After discussing the topic of gang rape in India with many individuals, there have been multiple suggestions including blaming the mothers for raising their sons to not respect women and the need to change the mentality of the men in India. Thus, they are arguing that the changes need to begin at a mircro-level and will translate into the bigger picture.  I however, take a different approach.

I believe the change needs to come at a macro-level via the legal sphere, political sphere and media before we can see drastic changes in mentality. Why?

Much of India lives in poverty and parents in dire need of money do not have the time to discuss such matters with their children because they are too busy putting food on the table.  The mentality in India is very different than that of in the western world. How?


For instance, as a South Asian woman, I know my parents did not want to discuss the idea of sex, dating, rape, gender equality or even sexual health with me. It is an awkward topic to discuss, especially for less educated parents and older generation parents as  those conversations never took place  with their parents.  Fortunately, children born in Canada have sex-education in school where they can learn about their  bodies, healthy relationships and ask questions.  Conversely, India does not have sex-education. The topic of sex is considered extremely taboo.  Moreover, there are no legal pornography stores and homosexuality is illegal.
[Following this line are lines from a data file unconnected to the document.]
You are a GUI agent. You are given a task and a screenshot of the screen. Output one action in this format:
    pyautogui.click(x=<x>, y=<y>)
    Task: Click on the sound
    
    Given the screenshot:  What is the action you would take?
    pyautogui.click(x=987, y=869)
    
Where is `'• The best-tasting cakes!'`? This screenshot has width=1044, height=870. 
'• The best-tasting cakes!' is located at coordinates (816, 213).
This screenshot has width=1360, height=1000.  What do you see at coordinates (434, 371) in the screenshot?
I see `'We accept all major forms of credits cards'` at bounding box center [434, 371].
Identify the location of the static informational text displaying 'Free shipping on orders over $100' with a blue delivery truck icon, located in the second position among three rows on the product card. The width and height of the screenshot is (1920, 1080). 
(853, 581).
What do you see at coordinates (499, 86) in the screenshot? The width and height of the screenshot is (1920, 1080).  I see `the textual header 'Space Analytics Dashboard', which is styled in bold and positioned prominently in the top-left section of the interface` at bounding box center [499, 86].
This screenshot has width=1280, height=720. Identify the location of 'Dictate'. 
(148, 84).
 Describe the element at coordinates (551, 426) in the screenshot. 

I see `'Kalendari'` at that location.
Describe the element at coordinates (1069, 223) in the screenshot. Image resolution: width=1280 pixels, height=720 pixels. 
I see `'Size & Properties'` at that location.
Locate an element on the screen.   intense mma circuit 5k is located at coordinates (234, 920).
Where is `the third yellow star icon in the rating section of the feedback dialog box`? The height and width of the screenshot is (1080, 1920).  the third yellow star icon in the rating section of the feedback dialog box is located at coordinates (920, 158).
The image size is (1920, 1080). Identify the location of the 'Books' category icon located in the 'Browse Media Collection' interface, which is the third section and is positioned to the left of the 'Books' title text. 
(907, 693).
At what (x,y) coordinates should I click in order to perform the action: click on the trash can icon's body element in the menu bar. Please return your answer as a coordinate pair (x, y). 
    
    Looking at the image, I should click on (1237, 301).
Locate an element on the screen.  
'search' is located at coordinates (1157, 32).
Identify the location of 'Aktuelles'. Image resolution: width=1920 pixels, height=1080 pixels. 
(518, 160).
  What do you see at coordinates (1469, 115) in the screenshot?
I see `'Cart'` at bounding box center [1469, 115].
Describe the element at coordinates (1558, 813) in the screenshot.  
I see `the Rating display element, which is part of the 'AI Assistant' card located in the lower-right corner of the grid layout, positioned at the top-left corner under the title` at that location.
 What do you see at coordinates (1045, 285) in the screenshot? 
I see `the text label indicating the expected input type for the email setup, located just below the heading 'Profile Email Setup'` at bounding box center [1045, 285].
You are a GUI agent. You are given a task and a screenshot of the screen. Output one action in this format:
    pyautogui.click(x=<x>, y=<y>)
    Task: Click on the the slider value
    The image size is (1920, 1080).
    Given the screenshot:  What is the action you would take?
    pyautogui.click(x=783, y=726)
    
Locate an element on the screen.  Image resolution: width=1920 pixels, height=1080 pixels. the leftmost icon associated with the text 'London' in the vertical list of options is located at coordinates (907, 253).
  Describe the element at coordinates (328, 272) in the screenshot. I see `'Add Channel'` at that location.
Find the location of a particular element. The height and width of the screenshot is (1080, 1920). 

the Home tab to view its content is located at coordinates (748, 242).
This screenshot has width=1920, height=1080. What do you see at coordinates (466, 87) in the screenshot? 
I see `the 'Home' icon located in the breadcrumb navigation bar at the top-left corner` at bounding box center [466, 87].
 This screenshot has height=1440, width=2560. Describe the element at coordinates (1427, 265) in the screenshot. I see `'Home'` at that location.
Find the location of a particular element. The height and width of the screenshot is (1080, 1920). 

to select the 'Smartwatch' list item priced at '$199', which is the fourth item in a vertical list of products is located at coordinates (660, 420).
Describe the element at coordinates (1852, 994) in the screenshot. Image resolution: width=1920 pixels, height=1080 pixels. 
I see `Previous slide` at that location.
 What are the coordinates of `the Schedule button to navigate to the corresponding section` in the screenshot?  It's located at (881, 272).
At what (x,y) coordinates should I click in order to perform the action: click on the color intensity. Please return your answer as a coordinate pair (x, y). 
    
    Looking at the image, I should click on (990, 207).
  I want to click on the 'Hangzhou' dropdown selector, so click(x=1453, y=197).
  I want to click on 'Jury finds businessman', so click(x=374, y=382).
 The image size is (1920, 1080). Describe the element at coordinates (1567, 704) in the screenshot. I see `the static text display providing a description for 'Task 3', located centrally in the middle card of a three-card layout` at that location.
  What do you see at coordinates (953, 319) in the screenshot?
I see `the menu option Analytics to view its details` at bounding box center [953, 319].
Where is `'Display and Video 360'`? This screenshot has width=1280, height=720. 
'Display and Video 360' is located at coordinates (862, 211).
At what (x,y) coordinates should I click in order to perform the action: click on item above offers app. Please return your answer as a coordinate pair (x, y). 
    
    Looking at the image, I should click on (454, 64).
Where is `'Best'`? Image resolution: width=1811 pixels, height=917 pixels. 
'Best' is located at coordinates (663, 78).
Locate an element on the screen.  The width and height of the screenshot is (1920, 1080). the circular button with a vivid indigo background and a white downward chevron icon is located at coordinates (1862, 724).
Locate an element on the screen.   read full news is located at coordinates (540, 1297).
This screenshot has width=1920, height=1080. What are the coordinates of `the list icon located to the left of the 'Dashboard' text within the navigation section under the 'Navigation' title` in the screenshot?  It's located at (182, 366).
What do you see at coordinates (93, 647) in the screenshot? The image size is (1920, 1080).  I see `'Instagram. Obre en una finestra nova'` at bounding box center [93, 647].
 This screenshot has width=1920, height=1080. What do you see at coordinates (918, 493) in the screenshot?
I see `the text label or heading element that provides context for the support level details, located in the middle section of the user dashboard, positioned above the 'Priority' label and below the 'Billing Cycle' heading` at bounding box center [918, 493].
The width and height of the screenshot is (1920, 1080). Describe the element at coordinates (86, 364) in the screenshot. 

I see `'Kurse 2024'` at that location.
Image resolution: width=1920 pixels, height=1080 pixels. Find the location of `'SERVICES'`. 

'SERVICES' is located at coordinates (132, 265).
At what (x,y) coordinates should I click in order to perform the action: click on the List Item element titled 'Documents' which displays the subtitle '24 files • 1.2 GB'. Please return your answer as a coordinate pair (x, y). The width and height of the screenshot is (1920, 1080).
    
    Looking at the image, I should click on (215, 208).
On the other hand, India has one of the largest prostitution markets in the world. A market that is readily available for interested customers.  A market where men are invited and women essentially fight for a chance with a man to make some money. Women and girls often resort to prostitution in times of financial hardships as the sexual services are always in demand. India is also known to have one of the largest markets for human trafficking which aims at girls as young as 12. I often question if the average male in India knows how women end up in prostitution or about the hardships these women face.

In the Western world we have social sciences to teach individuals about socio-economic conditions that contribute to the individuals choices and learn to empathize rather than exploit the disadvantaged. If there was a mandatory equivalent to this type of education in India, perhaps this could help evolve the mentality of the future male generation.

The first step is to have the younger generation (high school, university students) discuss sex in a safe environment in a mature and non-hypersexualized manner. If teenagers can see that this is a mature subject, they may learn to take it more seriously rather than relying on unreliable sources, such as Bollywood, for self -education.

If the subject of sex no longer becomes taboo, it becomes easier to discuss. If the topic is open for discussion then woman may feel less scared to come forward when they have been sexually assaulted because they will learn to not blame themselves for dressing a certain way, being at the “wrong place at the wrong time” or for any other ludicrous reason. If women and gay men recognize that the male is wrong, they may speak out. This kind of paradigm shift, may take down a couple of bricks in a very high wall. This can only be implemented by legal changes and political pressure.